Copy the items word for word, from the very first line through the line that contains "Looking at the screenshot, I should click(x=101, y=191).", including both ends.
++++++++++++++++++++
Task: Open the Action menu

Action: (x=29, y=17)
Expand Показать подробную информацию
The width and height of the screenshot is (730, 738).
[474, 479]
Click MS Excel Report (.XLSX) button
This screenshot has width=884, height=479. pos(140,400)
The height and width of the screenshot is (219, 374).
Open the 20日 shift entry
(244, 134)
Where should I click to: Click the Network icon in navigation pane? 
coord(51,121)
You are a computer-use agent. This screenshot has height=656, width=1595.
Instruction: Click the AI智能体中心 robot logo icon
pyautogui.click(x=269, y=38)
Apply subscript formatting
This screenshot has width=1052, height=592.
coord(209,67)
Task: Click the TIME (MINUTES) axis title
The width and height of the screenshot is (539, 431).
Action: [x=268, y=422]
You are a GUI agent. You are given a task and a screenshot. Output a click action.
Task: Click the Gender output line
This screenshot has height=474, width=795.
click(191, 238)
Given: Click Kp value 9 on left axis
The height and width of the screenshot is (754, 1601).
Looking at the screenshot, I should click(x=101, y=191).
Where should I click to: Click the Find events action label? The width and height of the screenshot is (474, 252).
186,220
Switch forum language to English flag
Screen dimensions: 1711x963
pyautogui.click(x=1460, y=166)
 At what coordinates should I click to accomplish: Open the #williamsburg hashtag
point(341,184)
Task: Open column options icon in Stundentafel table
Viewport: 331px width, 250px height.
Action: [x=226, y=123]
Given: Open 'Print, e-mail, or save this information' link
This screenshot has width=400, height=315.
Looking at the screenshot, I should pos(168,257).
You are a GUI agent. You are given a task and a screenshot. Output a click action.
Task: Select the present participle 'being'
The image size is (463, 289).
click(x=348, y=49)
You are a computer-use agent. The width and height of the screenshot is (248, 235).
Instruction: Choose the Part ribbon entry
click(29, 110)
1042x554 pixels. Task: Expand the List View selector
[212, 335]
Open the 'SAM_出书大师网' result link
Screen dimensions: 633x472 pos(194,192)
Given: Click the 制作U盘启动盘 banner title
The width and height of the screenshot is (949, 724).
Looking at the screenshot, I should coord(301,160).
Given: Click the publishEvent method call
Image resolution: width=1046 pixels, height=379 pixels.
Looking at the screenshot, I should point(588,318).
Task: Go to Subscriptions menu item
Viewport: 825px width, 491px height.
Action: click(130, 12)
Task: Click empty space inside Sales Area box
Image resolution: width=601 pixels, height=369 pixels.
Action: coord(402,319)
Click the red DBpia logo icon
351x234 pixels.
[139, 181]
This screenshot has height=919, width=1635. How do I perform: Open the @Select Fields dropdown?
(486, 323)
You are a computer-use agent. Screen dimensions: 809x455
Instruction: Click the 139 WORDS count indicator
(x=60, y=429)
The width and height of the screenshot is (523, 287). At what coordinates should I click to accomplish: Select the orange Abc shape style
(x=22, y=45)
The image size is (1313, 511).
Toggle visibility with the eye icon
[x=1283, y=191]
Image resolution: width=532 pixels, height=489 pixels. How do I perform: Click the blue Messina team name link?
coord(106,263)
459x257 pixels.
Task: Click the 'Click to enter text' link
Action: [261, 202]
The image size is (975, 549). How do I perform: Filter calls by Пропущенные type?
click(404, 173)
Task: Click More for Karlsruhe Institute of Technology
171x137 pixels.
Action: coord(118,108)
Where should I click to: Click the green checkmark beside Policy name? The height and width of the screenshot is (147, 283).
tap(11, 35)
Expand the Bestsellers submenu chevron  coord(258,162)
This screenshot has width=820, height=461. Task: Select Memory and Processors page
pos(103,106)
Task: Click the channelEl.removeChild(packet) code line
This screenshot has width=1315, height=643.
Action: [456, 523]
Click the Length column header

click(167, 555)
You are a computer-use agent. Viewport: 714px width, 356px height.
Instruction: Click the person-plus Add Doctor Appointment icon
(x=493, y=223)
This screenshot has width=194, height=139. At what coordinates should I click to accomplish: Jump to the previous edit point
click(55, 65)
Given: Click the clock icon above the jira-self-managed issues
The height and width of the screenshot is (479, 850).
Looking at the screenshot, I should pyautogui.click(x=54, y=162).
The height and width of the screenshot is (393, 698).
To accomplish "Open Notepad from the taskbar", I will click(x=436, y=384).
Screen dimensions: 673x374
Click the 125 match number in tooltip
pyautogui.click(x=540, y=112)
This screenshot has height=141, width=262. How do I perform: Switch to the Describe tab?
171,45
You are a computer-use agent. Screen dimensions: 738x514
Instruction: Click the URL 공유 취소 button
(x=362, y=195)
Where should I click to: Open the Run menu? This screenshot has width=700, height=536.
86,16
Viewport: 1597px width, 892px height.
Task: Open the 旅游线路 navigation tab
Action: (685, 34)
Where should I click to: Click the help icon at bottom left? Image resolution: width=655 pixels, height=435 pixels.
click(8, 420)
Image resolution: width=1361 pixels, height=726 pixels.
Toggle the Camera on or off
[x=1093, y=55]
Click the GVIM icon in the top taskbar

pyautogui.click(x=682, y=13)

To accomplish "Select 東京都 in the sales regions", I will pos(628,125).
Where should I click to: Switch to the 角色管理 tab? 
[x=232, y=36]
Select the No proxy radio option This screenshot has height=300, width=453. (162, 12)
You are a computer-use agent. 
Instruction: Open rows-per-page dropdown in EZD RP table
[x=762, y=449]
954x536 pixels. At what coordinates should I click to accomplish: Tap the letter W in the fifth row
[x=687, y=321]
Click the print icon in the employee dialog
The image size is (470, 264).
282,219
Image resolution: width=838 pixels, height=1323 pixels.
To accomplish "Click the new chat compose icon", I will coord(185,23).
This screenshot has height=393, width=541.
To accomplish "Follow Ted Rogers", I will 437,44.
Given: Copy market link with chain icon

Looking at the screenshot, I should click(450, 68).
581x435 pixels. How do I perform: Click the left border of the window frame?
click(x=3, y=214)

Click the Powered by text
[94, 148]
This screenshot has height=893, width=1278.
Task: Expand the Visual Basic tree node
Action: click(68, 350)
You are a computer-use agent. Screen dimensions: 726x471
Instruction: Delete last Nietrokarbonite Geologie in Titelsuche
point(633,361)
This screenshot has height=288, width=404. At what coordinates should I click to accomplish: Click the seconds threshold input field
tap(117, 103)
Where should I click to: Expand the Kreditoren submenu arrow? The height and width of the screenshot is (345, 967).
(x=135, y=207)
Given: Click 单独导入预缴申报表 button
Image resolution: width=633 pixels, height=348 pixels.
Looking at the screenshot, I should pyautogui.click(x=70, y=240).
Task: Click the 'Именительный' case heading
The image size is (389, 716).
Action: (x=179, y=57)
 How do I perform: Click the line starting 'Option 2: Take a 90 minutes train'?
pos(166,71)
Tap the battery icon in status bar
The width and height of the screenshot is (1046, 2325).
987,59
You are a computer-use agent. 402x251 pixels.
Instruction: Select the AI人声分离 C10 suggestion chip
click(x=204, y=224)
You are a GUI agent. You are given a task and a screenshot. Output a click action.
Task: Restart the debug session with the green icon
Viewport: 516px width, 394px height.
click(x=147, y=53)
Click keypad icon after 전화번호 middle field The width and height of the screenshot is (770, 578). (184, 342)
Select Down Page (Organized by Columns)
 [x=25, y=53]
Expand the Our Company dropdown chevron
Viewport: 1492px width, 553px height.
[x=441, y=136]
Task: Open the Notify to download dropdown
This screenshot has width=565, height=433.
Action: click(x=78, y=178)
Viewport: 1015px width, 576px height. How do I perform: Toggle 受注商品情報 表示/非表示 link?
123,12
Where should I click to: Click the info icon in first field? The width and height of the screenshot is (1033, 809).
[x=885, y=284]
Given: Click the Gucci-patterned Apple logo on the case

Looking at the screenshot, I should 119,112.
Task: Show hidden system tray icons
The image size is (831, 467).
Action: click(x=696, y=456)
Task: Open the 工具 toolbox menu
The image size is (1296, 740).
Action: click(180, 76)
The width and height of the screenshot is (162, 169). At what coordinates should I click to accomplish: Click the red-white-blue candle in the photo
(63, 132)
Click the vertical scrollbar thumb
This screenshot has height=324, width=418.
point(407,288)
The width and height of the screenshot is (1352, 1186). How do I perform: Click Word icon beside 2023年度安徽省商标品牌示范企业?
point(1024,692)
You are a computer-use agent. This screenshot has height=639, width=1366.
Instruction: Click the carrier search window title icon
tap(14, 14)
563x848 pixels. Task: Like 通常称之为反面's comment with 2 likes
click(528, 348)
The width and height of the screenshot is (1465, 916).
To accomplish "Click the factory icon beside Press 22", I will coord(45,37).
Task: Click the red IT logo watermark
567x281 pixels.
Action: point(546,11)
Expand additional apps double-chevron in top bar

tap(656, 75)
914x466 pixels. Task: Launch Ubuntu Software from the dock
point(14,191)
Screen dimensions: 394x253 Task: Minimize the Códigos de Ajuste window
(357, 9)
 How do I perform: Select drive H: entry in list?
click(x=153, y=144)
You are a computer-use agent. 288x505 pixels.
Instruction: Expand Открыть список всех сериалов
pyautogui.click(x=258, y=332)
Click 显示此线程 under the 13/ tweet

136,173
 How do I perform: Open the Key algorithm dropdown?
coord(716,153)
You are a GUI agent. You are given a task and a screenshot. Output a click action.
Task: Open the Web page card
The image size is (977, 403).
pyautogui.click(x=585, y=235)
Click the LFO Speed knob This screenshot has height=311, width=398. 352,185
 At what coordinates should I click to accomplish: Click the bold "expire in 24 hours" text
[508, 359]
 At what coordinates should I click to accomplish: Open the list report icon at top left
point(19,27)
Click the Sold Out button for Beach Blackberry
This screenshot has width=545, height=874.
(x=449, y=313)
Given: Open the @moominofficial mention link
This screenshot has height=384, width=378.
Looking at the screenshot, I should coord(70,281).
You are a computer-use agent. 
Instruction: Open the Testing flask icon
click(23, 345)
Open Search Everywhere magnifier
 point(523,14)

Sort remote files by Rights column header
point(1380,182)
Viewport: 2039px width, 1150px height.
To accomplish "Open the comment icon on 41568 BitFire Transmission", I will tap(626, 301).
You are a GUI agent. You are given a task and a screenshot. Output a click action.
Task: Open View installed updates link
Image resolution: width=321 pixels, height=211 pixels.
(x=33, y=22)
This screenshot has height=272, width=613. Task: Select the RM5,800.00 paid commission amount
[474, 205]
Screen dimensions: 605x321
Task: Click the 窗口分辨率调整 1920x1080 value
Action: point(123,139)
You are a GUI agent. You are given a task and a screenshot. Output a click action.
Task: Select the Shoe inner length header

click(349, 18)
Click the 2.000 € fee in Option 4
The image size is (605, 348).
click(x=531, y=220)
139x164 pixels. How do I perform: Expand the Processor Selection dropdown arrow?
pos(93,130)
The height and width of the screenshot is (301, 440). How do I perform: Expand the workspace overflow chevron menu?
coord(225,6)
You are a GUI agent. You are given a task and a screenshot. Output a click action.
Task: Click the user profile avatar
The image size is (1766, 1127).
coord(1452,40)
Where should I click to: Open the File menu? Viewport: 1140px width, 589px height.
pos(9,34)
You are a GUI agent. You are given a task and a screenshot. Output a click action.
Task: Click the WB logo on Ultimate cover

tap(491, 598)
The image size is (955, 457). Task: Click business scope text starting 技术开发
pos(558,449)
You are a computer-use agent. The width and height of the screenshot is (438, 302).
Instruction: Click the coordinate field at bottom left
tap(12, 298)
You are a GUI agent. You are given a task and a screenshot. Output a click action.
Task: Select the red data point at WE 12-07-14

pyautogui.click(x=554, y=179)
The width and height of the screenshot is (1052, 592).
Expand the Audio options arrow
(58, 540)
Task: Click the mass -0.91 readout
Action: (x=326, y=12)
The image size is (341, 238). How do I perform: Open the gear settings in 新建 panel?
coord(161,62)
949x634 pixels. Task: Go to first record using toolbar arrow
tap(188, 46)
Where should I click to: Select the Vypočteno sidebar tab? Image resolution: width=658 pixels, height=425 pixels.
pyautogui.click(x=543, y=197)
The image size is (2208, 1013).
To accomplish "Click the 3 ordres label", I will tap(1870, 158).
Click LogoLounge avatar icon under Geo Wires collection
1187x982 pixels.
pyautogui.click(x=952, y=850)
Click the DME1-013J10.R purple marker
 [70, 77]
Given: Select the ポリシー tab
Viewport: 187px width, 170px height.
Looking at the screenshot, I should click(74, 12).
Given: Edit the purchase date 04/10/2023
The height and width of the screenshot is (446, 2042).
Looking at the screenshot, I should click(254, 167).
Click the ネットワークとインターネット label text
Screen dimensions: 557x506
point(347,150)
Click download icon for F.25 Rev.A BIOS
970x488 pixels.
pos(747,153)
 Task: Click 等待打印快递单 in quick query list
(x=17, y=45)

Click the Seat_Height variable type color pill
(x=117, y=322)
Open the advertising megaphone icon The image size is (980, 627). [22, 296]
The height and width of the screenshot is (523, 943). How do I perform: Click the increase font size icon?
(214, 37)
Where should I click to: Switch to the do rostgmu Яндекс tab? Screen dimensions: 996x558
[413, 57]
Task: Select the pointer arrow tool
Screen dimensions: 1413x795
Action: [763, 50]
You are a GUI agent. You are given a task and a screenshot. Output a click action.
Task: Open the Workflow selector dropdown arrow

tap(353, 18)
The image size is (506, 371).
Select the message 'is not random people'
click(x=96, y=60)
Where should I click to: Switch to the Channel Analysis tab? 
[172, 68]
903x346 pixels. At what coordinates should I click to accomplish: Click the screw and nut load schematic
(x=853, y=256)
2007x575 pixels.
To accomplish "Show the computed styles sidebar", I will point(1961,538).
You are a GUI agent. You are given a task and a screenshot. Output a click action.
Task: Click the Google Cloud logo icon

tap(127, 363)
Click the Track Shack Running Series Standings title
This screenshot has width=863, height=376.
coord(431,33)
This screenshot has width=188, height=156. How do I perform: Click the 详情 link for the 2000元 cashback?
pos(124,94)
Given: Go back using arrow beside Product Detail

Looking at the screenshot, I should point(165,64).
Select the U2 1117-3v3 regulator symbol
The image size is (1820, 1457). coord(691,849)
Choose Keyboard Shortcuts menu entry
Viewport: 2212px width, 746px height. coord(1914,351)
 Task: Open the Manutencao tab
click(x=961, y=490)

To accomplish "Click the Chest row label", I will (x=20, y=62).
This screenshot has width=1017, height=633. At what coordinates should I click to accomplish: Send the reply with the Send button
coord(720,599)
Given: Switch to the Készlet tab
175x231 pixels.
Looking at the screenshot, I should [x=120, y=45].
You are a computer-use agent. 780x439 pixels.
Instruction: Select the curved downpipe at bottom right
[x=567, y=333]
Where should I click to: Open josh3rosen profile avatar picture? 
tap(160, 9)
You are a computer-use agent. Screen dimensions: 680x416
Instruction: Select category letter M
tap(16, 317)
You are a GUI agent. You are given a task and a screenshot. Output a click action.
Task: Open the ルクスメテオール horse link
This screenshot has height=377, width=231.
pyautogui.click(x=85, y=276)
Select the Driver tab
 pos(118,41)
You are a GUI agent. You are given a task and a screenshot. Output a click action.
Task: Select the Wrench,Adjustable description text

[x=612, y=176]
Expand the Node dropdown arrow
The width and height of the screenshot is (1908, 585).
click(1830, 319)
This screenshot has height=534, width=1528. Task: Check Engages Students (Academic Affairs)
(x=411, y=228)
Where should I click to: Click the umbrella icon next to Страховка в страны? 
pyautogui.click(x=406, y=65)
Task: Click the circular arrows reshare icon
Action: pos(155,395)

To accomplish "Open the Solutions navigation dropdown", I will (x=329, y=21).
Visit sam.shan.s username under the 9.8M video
++++++++++++++++++++
— TASK RESPONSE —
Task: Open the Action menu

Action: (x=29, y=17)
Expand Показать подробную информацию
The width and height of the screenshot is (730, 738).
[474, 479]
Click MS Excel Report (.XLSX) button
This screenshot has width=884, height=479. pos(140,400)
The height and width of the screenshot is (219, 374).
Open the 20日 shift entry
(244, 134)
Where should I click to: Click the Network icon in navigation pane? 
coord(51,121)
You are a computer-use agent. This screenshot has height=656, width=1595.
Instruction: Click the AI智能体中心 robot logo icon
pyautogui.click(x=269, y=38)
Apply subscript formatting
This screenshot has width=1052, height=592.
coord(209,67)
Task: Click the TIME (MINUTES) axis title
The width and height of the screenshot is (539, 431).
Action: [x=268, y=422]
You are a GUI agent. You are given a task and a screenshot. Output a click action.
Task: Click the Gender output line
This screenshot has height=474, width=795.
click(191, 238)
Given: Click Kp value 9 on left axis
The height and width of the screenshot is (754, 1601).
Looking at the screenshot, I should click(x=101, y=191).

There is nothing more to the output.